[PROBLEM REQUIREMENTS]
A verbatim copy of every record is required, and no pictures should be included.
# # # # # # #
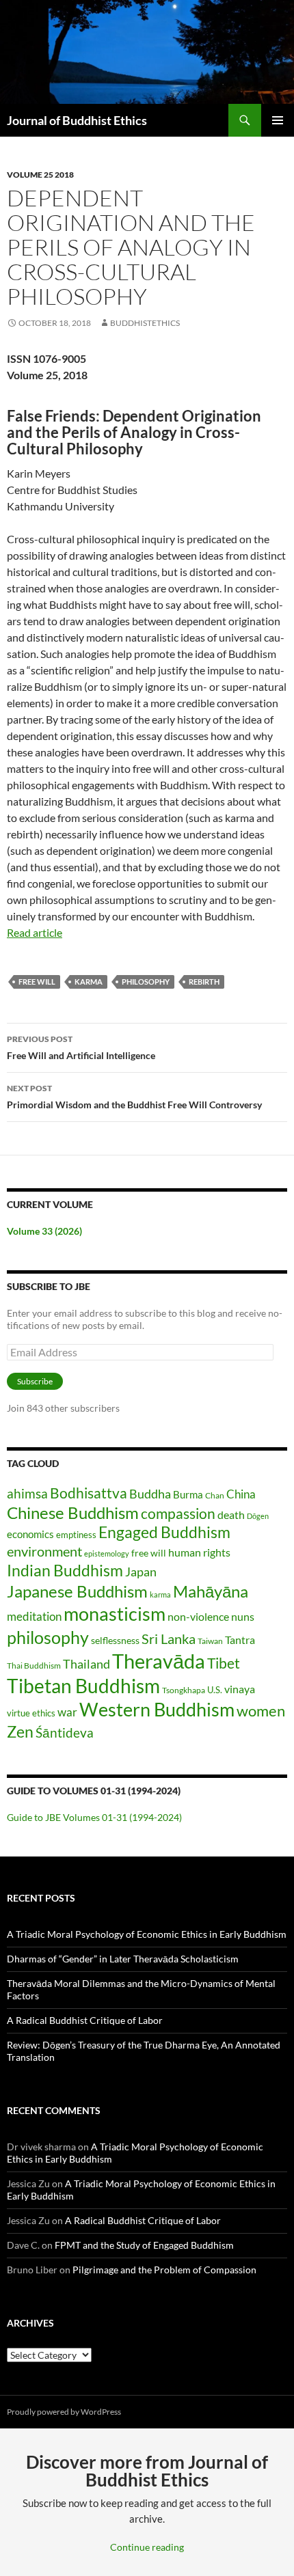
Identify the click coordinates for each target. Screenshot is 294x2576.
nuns (242, 1616)
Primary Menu (277, 120)
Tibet (223, 1663)
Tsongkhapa (183, 1690)
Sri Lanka (169, 1638)
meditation (34, 1616)
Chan (214, 1495)
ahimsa (27, 1493)
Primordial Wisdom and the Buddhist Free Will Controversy (134, 1096)
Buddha (150, 1493)
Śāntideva (65, 1732)
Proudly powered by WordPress (64, 2412)
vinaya (239, 1688)
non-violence (198, 1616)
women (261, 1710)
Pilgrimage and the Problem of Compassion (164, 2269)
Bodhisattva (88, 1493)
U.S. (214, 1689)
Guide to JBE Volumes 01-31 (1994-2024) (94, 1817)
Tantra (240, 1639)
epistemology (106, 1553)
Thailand (86, 1663)
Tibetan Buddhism (83, 1686)
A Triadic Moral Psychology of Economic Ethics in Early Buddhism (146, 1934)
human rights (199, 1552)
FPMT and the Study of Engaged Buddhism (144, 2245)
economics (30, 1534)
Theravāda (158, 1661)
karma (89, 981)
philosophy (146, 981)
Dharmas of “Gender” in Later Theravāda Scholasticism (123, 1958)
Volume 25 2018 (40, 174)
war (67, 1712)
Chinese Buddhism (73, 1512)
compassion (178, 1513)
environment (44, 1551)
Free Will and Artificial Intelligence (81, 1047)
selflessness (115, 1640)
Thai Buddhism (34, 1665)
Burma (188, 1494)
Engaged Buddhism (164, 1532)
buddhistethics (145, 323)
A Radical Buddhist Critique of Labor (85, 2020)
# # # # # # #
[ANSWER TO THE PROBLEM]
Identify the click coordinates for each target. Screenshot is 294x2576.
nuns (242, 1616)
Primary Menu (277, 120)
Tibet (223, 1663)
Tsongkhapa (183, 1690)
Sri Lanka (169, 1638)
meditation (34, 1616)
Chan (214, 1495)
ahimsa (27, 1493)
Primordial Wisdom and the Buddhist Free Will Controversy (134, 1096)
Buddha (150, 1493)
Śāntideva (65, 1732)
Proudly powered by WordPress (64, 2412)
vinaya (239, 1688)
non-violence (198, 1616)
women (261, 1710)
Pilgrimage and the Problem of Compassion (164, 2269)
Bodhisattva (88, 1493)
U.S. (214, 1689)
Guide to JBE Volumes 01-31 (1994-2024) (94, 1817)
Tantra (240, 1639)
epistemology (106, 1553)
Thailand (86, 1663)
Tibetan Buddhism (83, 1686)
A Triadic Moral Psychology of Economic Ethics in Early Buddhism (146, 1934)
human rights (199, 1552)
FPMT and the Study of Engaged Buddhism (144, 2245)
economics (30, 1534)
Theravāda (158, 1661)
karma (89, 981)
philosophy (146, 981)
Dharmas of “Gender” in Later Theravāda Scholasticism (123, 1958)
Volume 25 2018 (40, 174)
war (67, 1712)
Chinese Buddhism (73, 1512)
compassion (178, 1513)
environment (44, 1551)
Free Will and Artificial Intelligence (81, 1047)
selflessness (115, 1640)
Thai Buddhism (34, 1665)
Burma (188, 1494)
Engaged Buddhism (164, 1532)
buddhistethics (145, 323)
A Radical Buddhist Critique of Labor (85, 2020)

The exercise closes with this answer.